Of course, Protestants would agree up to a point about human freedom -- human responsibility is a more accurate description of the Evangelical view -- but to see human nature as (relatively) equally balanced between good and evil is much more the Catholic position. Both sides agree that original sin tilts the billiard table of the conscience in the "sinful" direction, but for Catholics it's a dictionary under two table legs whereas for Prots the table is propped up at a ninety-degree slant.

(3) Hellboy also emphasises discipline and obedience to one's spiritual "parent". Hellboy chafes at the discipline his "Father" imposes, but we, the audience, know that Professor Bruttenholm's restrictions are objectively necessary to stop Hellboy endangering himself and those around him. Contrast other films where the lesson the hero[ine] must learn is not to trust some seemingly benevolent authority figure, but instead to think for oneself (I prophesy that Star Wars Ep III: The Sith Have Serious Issues will emphasise this with Anakin falling under the sway of the seemingly noble and paternal Palpatine).

This confirms, by a third witness, my earlier observation that Catholic comic-book superheroes (eg, Nightcrawler and DareDevil respectively) "tend to be tormented by guilt -- as you would too, if you either looked like a devil or dressed like one."

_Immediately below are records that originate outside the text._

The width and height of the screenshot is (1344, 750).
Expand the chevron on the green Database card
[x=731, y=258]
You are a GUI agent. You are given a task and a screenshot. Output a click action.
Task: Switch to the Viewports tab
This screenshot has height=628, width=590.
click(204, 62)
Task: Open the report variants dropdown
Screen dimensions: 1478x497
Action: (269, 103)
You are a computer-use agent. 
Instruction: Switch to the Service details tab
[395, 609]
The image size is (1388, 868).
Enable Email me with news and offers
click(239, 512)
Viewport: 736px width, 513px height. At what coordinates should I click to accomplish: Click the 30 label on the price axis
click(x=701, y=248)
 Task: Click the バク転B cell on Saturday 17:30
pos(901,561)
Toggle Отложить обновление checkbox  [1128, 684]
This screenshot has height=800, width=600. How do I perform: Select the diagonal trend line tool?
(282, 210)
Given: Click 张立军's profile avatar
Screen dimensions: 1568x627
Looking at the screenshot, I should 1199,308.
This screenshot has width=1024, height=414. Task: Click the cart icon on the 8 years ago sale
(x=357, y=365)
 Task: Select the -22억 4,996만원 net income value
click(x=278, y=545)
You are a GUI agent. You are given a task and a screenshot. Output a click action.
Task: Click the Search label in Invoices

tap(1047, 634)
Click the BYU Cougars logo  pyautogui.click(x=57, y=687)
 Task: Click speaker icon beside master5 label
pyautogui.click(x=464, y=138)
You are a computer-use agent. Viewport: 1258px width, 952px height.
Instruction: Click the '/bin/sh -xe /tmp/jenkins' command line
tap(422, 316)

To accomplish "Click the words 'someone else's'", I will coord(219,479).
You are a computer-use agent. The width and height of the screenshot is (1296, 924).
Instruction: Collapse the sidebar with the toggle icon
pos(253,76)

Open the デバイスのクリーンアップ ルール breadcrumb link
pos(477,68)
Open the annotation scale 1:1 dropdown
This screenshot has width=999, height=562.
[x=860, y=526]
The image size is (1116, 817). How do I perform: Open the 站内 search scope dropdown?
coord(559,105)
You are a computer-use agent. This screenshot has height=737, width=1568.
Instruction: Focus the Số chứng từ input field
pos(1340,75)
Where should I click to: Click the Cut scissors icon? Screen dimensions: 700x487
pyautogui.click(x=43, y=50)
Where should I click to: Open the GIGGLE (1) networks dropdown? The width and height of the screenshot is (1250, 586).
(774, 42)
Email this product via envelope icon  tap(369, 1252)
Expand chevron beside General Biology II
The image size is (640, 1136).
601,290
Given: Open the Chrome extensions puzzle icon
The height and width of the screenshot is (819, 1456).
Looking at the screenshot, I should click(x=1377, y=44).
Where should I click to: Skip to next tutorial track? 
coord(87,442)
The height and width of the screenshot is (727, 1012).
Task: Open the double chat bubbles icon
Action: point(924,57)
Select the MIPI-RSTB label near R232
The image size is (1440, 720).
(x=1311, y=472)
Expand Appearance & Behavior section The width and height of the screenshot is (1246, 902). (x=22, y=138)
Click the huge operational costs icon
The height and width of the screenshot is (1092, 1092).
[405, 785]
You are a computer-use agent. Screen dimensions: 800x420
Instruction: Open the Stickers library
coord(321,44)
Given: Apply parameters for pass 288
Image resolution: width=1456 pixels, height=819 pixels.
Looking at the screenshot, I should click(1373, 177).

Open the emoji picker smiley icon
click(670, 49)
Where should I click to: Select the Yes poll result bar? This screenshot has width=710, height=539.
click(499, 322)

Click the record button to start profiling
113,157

[*] But then compare this passage from Perelandra (Voyage to Venus), by the Anglican CS Lewis:

"...It stood to reason that a struggle with the Devil meant a spiritual struggle ... the notion of a physical combat was only fit for a savage. If only it were as simple as that..."

But then, of course, Dr Ransom realises that punching out the possessed don is precisely what he's meant to do.

1 comment:

tkozal said...

Tom, Tom here, you should see Van Helsing. Van Helsing belongs to a secret Vatican (albeit ecuminical) organization. the guy who played Faramir in LOTR (David Wenham) plays his nerdy, Q-type technician.

Schlock, yes, but worth a couple of hours. Hellboy is perhaps the better flick, but did nowehere as well in the box office.